## Problems
**a)** In the note on mixtures of Gaussians, what does the text say the hidden indicators for each datapoint are, if not labels?
**b)** Return the part of the mixture of Gaussians note that begins at the words "The Mixture of" and stops after the words "in the course.".
**c)** Carry the note on fitting mixtures of Gaussians further, beginning after its final sentence.
═════ Text passage
Real-world data is rarely Gaussian. Sometimes there are clear clusters that we might reasonably model as separate Gaussians. Sometimes there are no clear clusters, but we might be able to approximate the underlying density as a combination of overlapping Gaussians. (Given enough Gaussians, we can closely approximate any reasonable density.)

The Mixture of Gaussians (MoG) model is used to represent the probability distribution of real-valued \(D\)-dimensional feature vectors, in this note \(\bx\). It’s possible that the MoG model is interesting on its own, as it could reveal clusters in a dataset. However, MoGs are usually part of a larger probabilistic model. As a simple example, MoGs can be used to model the data in each class for a Bayes classifier^{1}, replacing the single Gaussian used for each class in examples earlier in the course.

As a more complex example, MoGs can be used to model the distribution over patches of pixels in an image. A noisy image patch \(\by\) can be restored by finding the most probable underlying image \(\bx\) by maximizing: \[
p(\bx\g\by) \propto p(\by\g\bx)\,p(\bx),
\] where \(p(\by\g\bx)\) is a noise model, and \(p(\bx)\) is the prior over image patches, obtained by fitting a mixture of Gaussians.^{2}

Because modelling a joint density is such a general task, Mixtures of Gaussians have *many* possible applications. They were used as part of the vision system of an early successful self-driving car^{3}. They also have several possible applications in astronomy^{4}…

According to the MoG model, each datapoint has an integer indicator \(z\nth\in \{1,..,K\}\), stating which of \(K\) Gaussians generated the point. However, we don’t observe \(\{z\nth\}\) — these are not labels, but hidden or *latent* variables. Under the model, the latents are drawn from a general discrete or categorical distribution with probability vector \(\bpi\): \[
z\nth \sim \text{Discrete}(\bpi).
\] Then the datapoints are drawn from the corresponding Gaussian “mixture component”: \[
p(\bx\nth\g z\nth\te k, \theta) = \N(\bx\nth;\,\bmu\kth, \Sigma\kth),
\] where \(\theta = \{\bpi,\{\bmu\kth,\Sigma\kth\}\}\) are the parameters of the model.

To fit the model by maximum likelihood, we need to maximize \[ \log p(\D\g\theta) = \sum_{n=1}^N \log p(\bx\nth\g \theta), \] where \(p(\bx\nth\g \theta)\) doesn’t involve the latent \(z\nth\) because they aren’t present in our observed data. To find the probability of the observations, we need to introduce the unknown terms as dummy variables that get summed out, as we have done several times before: \[\begin{aligned} p(\bx\nth\g \theta) &= \sum_{k} p(\bx\nth,z\nth\te k\g \theta), &&\text{(sum rule)}\\ &= \sum_{k} p(\bx\nth\g z\nth\te k, \,\theta)\,P(z\nth\te k\g \theta), &&\text{(product rule)}\\ &= \sum_{k} \pi_k\,\N(\bx\nth;\, \bmu\kth, \Sigma\kth). \end{aligned}\] So the negative log-likelihood cost function that we would like to minimize is: \[ -\log p(\D\g\theta) = -\sum_{n=1}^N \log \left[ \sum_{k} \pi_k\,\N(\bx\nth;\, \bmu\kth, \Sigma\kth)\right]. \] Unlike the log of a product, the log of a sum does not immediately simplify. We can’t find the maximum likelihood parameters in closed form: setting the derivatives of this cost function to zero doesn’t give equations we can solve analytically.
══════════
═════ Information supplied
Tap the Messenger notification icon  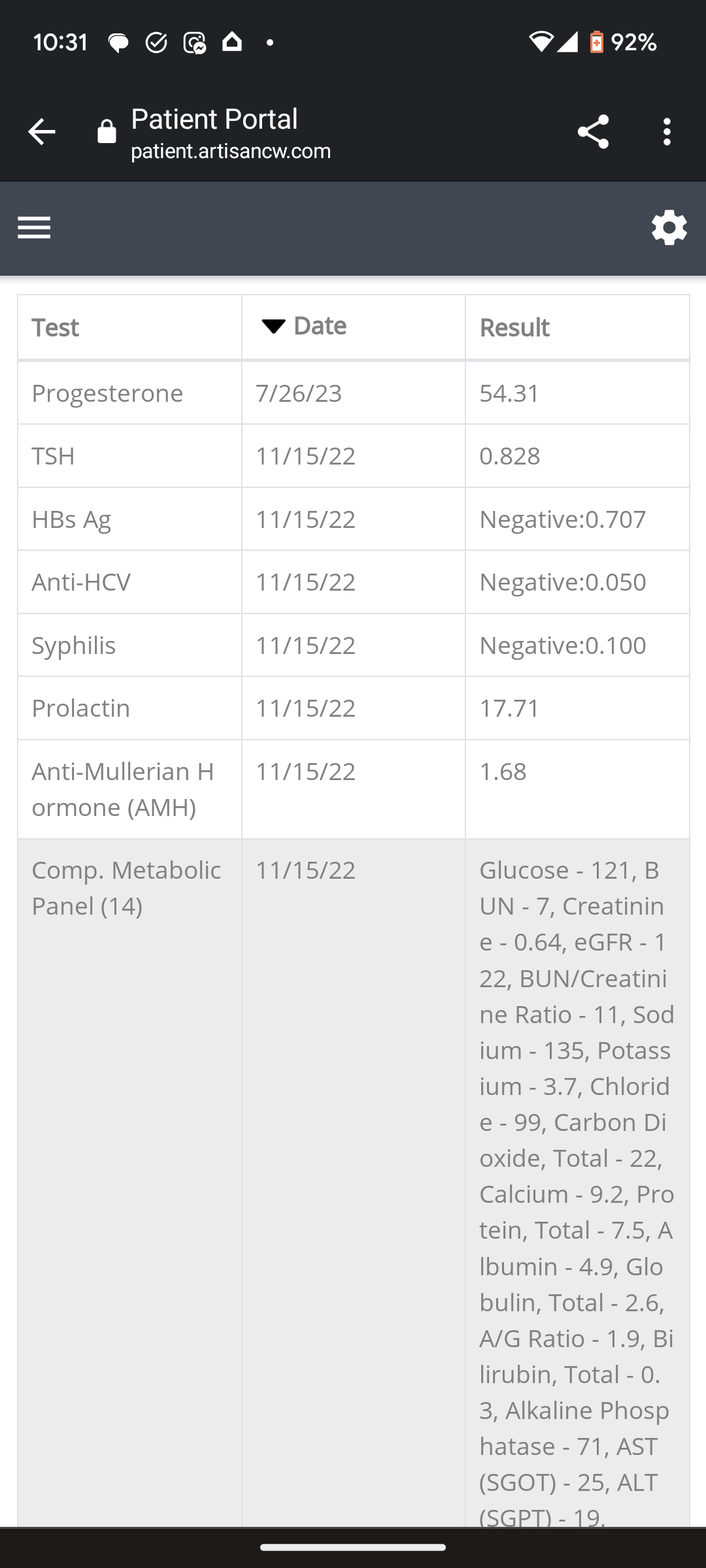194,43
══════════
## In response
**a)** They are hidden, or latent, variables.

**b)**
The Mixture of Gaussians (MoG) model is used to represent the probability distribution of real-valued \(D\)-dimensional feature vectors, in this note \(\bx\). It’s possible that the MoG model is interesting on its own, as it could reveal clusters in a dataset. However, MoGs are usually part of a larger probabilistic model. As a simple example, MoGs can be used to model the data in each class for a Bayes classifier^{1}, replacing the single Gaussian used for each class in examples earlier in the course.

**c)**
We can fit the parameters \(\theta = \{\bpi,\{\bmu\kth,\Sigma\kth\}\}\) with gradient methods. However, to use standard gradient-based optimizers we need to transform the parameters to be unconstrained. As previously discussed for stochastic variational inference, one way to represent the covariance matrix is in terms of an unconstrained lower-triangular matrix \(\tilde{L}\), where: \[\begin{aligned} L_{ij} &= \begin{cases} \tilde{L}_{ij} & i\!\ne\! j\\ \exp(\tilde{L}_{ii}) & i\te j. \end{cases}\\ \Sigma &= LL^\top. \end{aligned}\] The \(\bpi\) vector is also constrained: it must be positive and add up to one. We can represent it as the softmax of a vector containing arbitrary values (as discussed earlier in the course).

Mixtures of Gaussians aren’t usually fitted with gradient methods (see next section). However, by using gradient-based optimization, we can consider a mixture of Gaussians as a “module” in a neural network or deep learning system. Here’s a sketch of the idea: The vectors modelled by the MoG could be the target outputs in a probabilistic regression problem with multiple outputs. We’re simply replacing the usual Gaussian assumption for regression with a mixture of Gaussians. The parameters of the mixture model, \(\theta\), would be specified by a hidden layer that depends on some inputs. The gradients of the MoG log-likelihood would be backpropagated through the neural network as usual. This model is known as a *Mixture Density Network*^{5}.

For keen students: there is some literature analyzing gradient-based methods for mixture models^{6}. There are also more sophisticated gradient-based optimizers that can deal with the constraints, which work better in some cases^{7}.

The *Expectation Maximization* (EM) algorithm is really a framework for optimizing a wide class of models.^{8} Applied to Mixtures of Gaussians, we obtain a simple and interpretable iterative fitting procedure, which is more popular than gradient-based optimization.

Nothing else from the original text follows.